7.3: Giro del Tornillo: Capítulo 1

  • Page ID
    106425
  • \( \newcommand{\vecs}[1]{\overset { \scriptstyle \rightharpoonup} {\mathbf{#1}} } \)

    \( \newcommand{\vecd}[1]{\overset{-\!-\!\rightharpoonup}{\vphantom{a}\smash {#1}}} \)

    \( \newcommand{\id}{\mathrm{id}}\) \( \newcommand{\Span}{\mathrm{span}}\)

    ( \newcommand{\kernel}{\mathrm{null}\,}\) \( \newcommand{\range}{\mathrm{range}\,}\)

    \( \newcommand{\RealPart}{\mathrm{Re}}\) \( \newcommand{\ImaginaryPart}{\mathrm{Im}}\)

    \( \newcommand{\Argument}{\mathrm{Arg}}\) \( \newcommand{\norm}[1]{\| #1 \|}\)

    \( \newcommand{\inner}[2]{\langle #1, #2 \rangle}\)

    \( \newcommand{\Span}{\mathrm{span}}\)

    \( \newcommand{\id}{\mathrm{id}}\)

    \( \newcommand{\Span}{\mathrm{span}}\)

    \( \newcommand{\kernel}{\mathrm{null}\,}\)

    \( \newcommand{\range}{\mathrm{range}\,}\)

    \( \newcommand{\RealPart}{\mathrm{Re}}\)

    \( \newcommand{\ImaginaryPart}{\mathrm{Im}}\)

    \( \newcommand{\Argument}{\mathrm{Arg}}\)

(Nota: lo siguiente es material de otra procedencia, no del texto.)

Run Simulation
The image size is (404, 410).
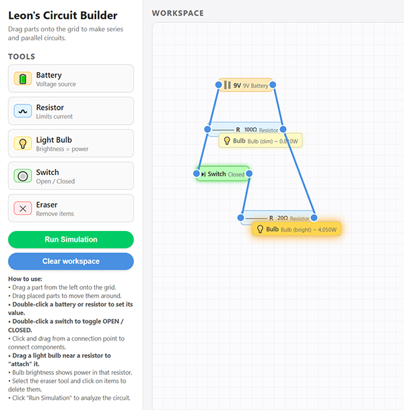(71, 240)
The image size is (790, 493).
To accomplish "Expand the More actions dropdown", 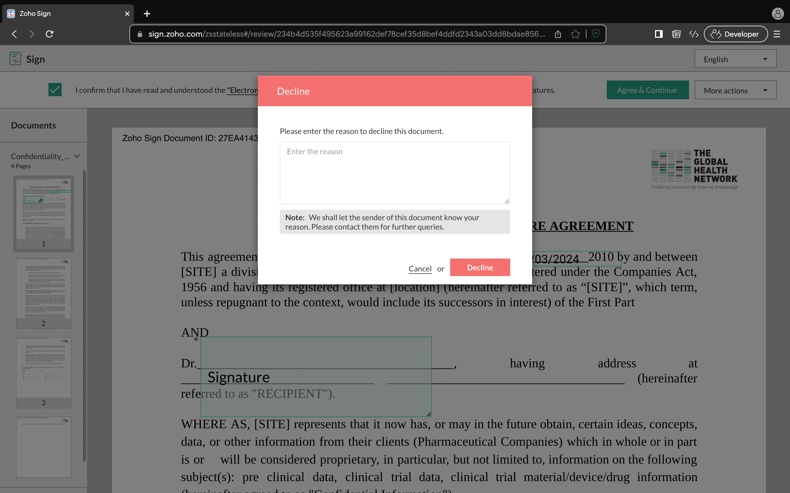I will point(735,90).
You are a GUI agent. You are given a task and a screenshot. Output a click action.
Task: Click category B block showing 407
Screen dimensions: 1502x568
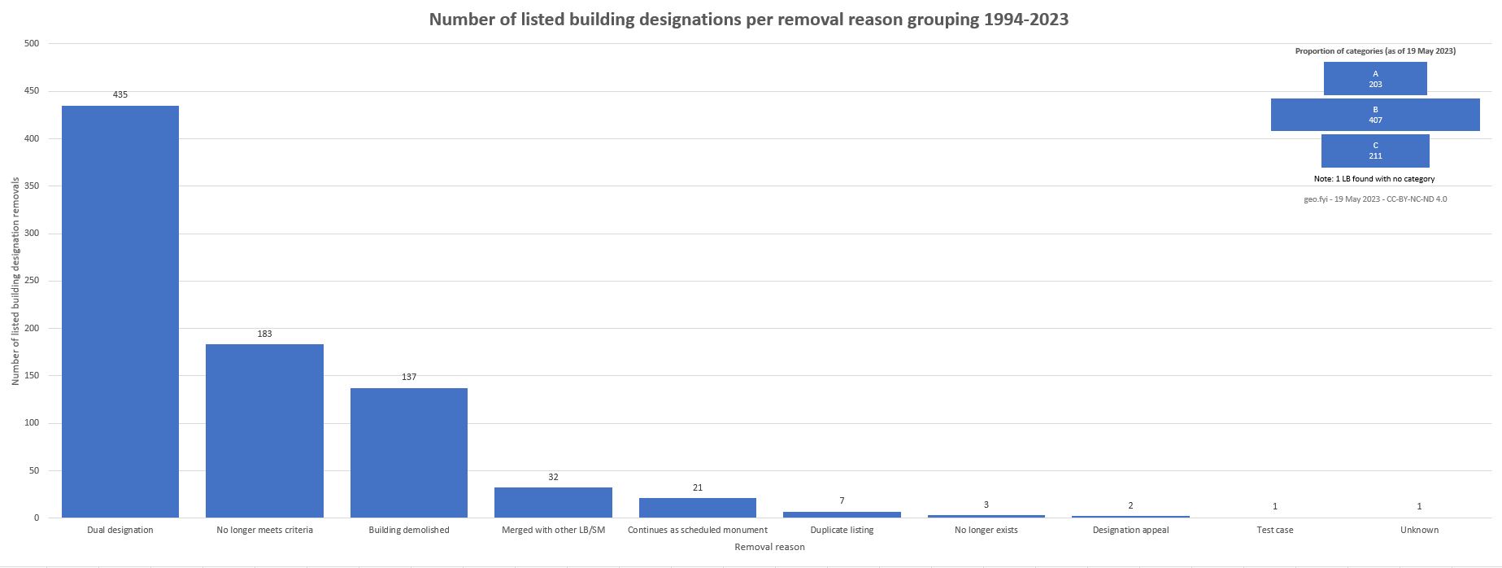(1375, 115)
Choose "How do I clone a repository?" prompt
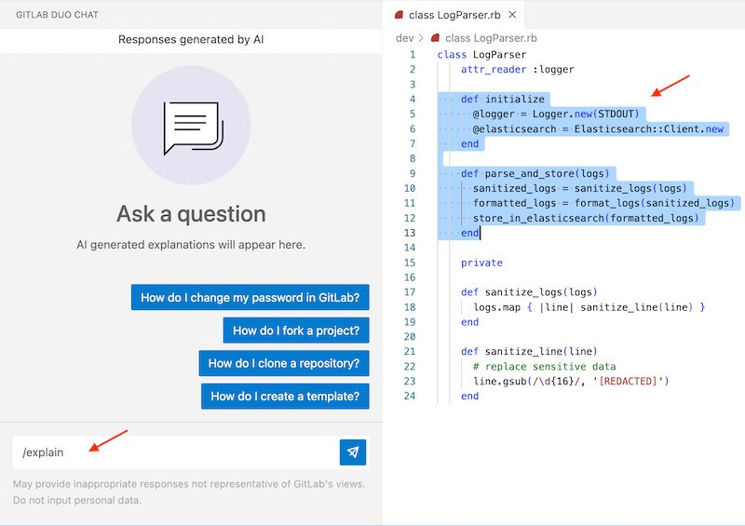745x526 pixels. pos(284,363)
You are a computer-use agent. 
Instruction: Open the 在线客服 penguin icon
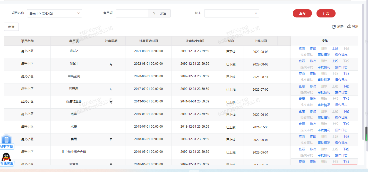coord(6,157)
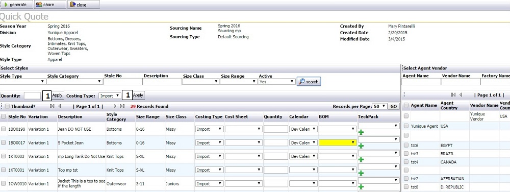Add a TechPack for 5 Pocket Jean row
This screenshot has width=510, height=192.
click(x=361, y=146)
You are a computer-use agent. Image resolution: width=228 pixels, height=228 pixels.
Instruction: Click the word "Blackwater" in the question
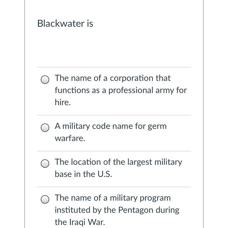coord(60,23)
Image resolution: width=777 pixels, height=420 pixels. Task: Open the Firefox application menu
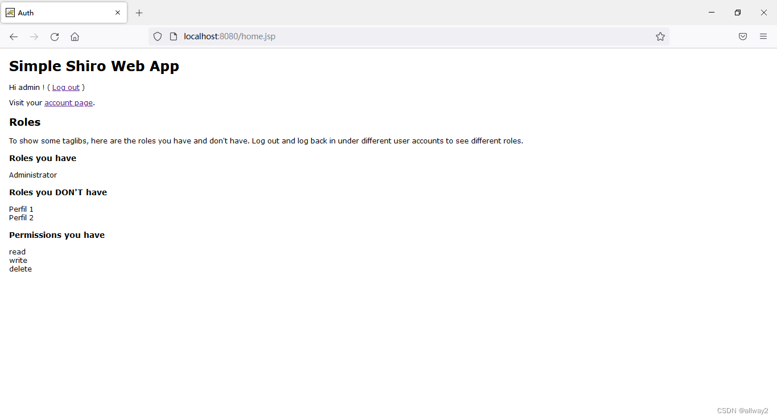[763, 36]
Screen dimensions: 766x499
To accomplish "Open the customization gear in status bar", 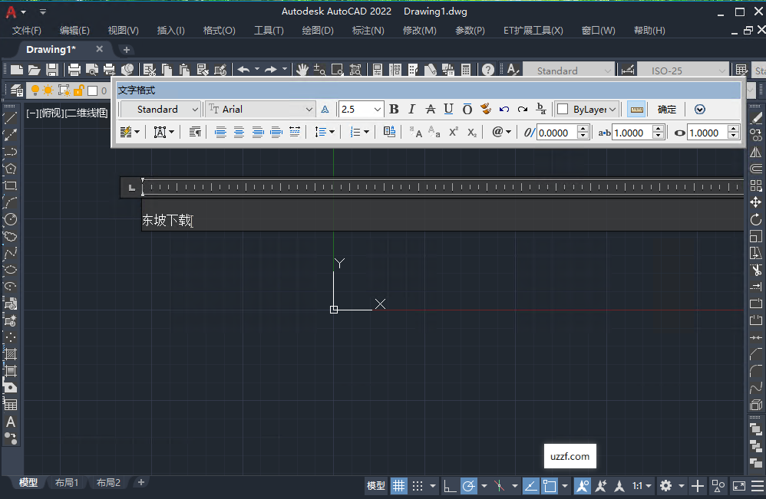I will tap(666, 485).
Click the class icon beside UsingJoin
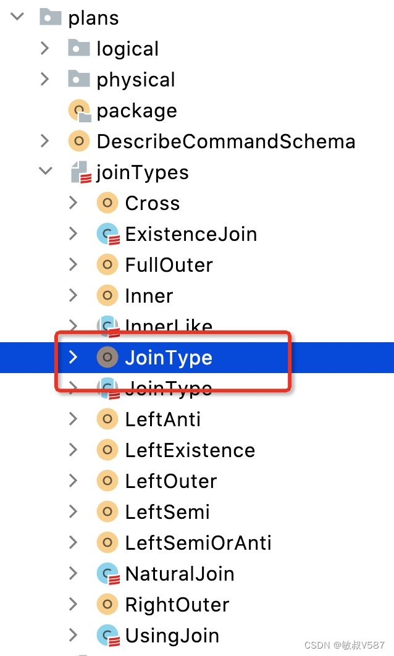The image size is (394, 656). coord(107,635)

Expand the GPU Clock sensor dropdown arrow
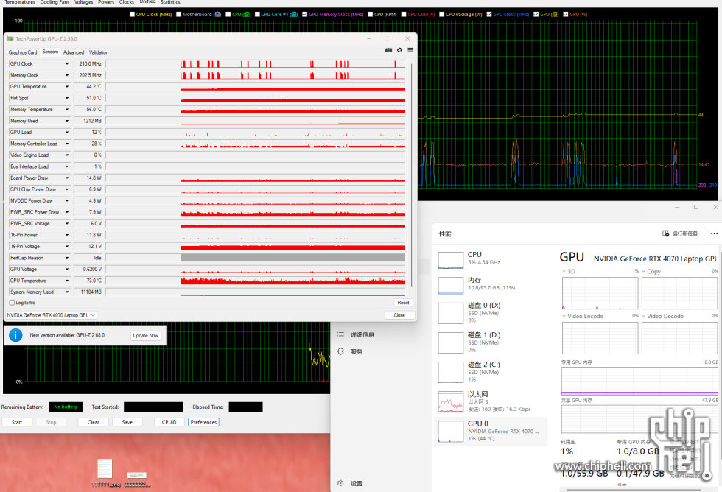[67, 64]
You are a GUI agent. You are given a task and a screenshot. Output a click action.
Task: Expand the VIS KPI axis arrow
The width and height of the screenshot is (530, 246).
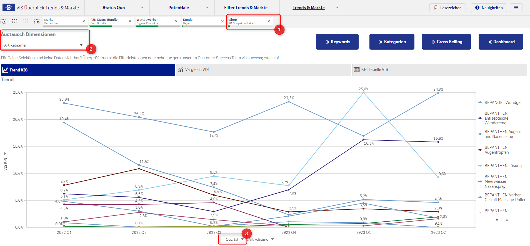5,153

    \( \newcommand{\norm}[1]{\| #1 \|}\)

    \( \newcommand{\inner}[2]{\langle #1, #2 \rangle}\)

    \( \newcommand{\Span}{\mathrm{span}}\) \( \newcommand{\AA}{\unicode[.8,0]{x212B}}\)

    \( \newcommand{\vectorA}[1]{\vec{#1}}      % arrow\)

    \( \newcommand{\vectorAt}[1]{\vec{\text{#1}}}      % arrow\)

    \( \newcommand{\vectorB}[1]{\overset { \scriptstyle \rightharpoonup} {\mathbf{#1}} } \)

    \( \newcommand{\vectorC}[1]{\textbf{#1}} \)

    \( \newcommand{\vectorD}[1]{\overrightarrow{#1}} \)

    \( \newcommand{\vectorDt}[1]{\overrightarrow{\text{#1}}} \)

    \( \newcommand{\vectE}[1]{\overset{-\!-\!\rightharpoonup}{\vphantom{a}\smash{\mathbf {#1}}}} \)

    \( \newcommand{\vecs}[1]{\overset { \scriptstyle \rightharpoonup} {\mathbf{#1}} } \)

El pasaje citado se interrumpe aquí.